Abstract

The mechanical stability of proximal femoral osteotomies fixed by the tension band wire technique was studied in flexion-compression and torsion tests. The fixation consisted in crossing the section with two Kirschner wires and with a wire cerclage applied to the tension surface. The study was conducted in three steps. First, cyclinders of wood were cut either transversely or at 30 degrees of inclination in relation to the long axis of the specimen, and fixed with two Kirschner wires and a wire cerclage. We concluded that the inclination of the plane of section significantly increased the stability of fixation. No significant difference was observed when oblique sections were made in the reverse orientation. Second, 30 degrees subtrochanteric varus osteotomies were performed in dog femurs, so that the section plane was transverse in one group and oblique in another, after closing the osteotomy.

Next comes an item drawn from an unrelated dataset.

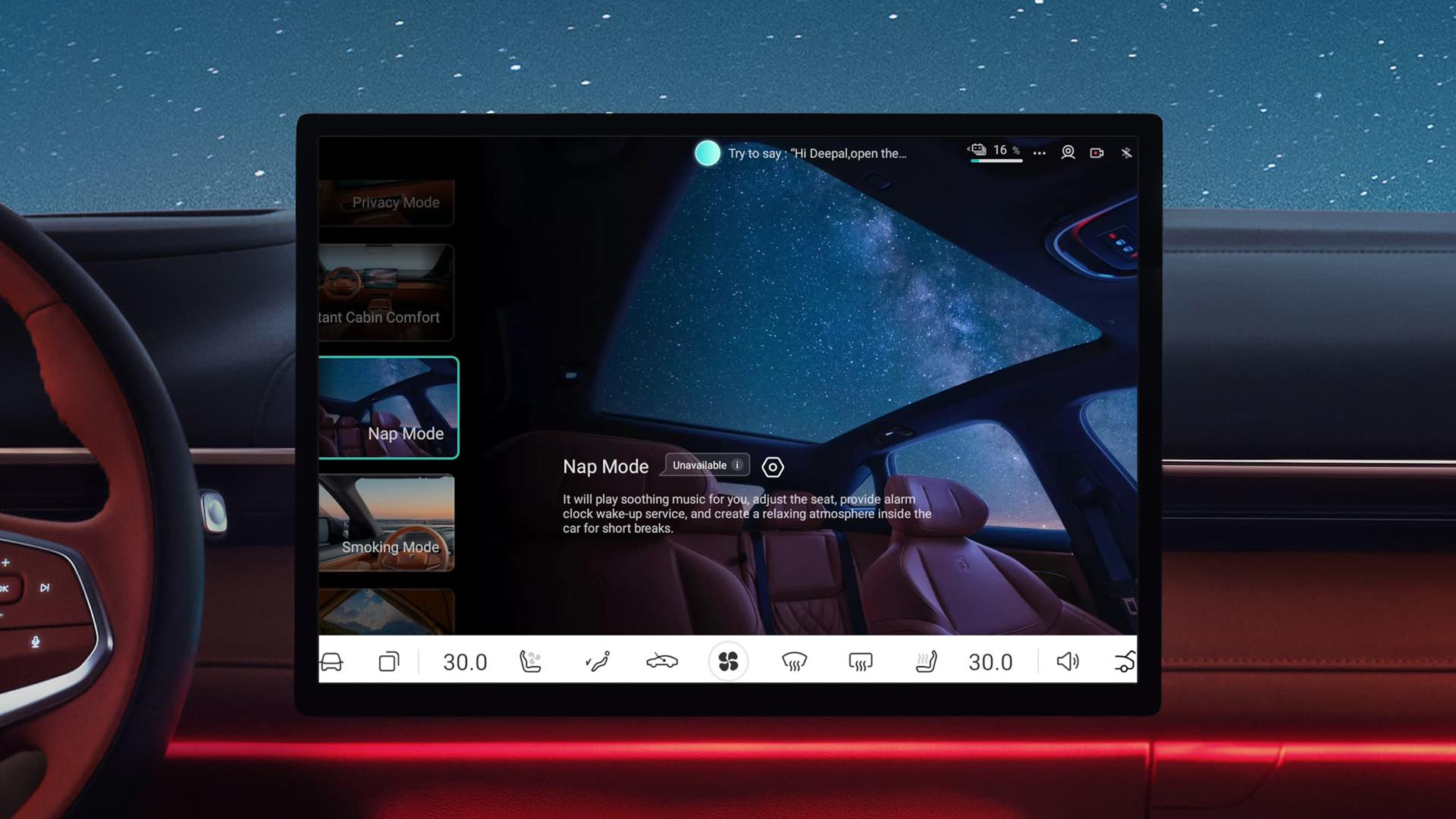The width and height of the screenshot is (1456, 819).
Task: Tap the right seat heating icon
Action: (926, 662)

In both groups the fixation was achieved by two Kirschner wires that crossed the osteotomy and a wire cerclage placed on the lateral cortex (tension surface). We concluded that inclination of the osteotomy plane increased the stability of osteosynthesis in bone specimens, as already seen with the wood pieces. Third, the stability of tension band wire fixation was compared with that provided by the AO/ASIF paediatric angled plate. Varus osteotomies (30 degrees) were created at the subtrochanteric level of paired dog femurs. On one side, the femur was fixed with Kirschner wires and a wire cerclage as described previously. For the other femur, the osteotomy was fixed with the angled plate. We found that both types of fixation presented the same stability in flexion-compression tests. However, under torsion the tension band wire fixation was 30%-50% less stable than the plate fixation.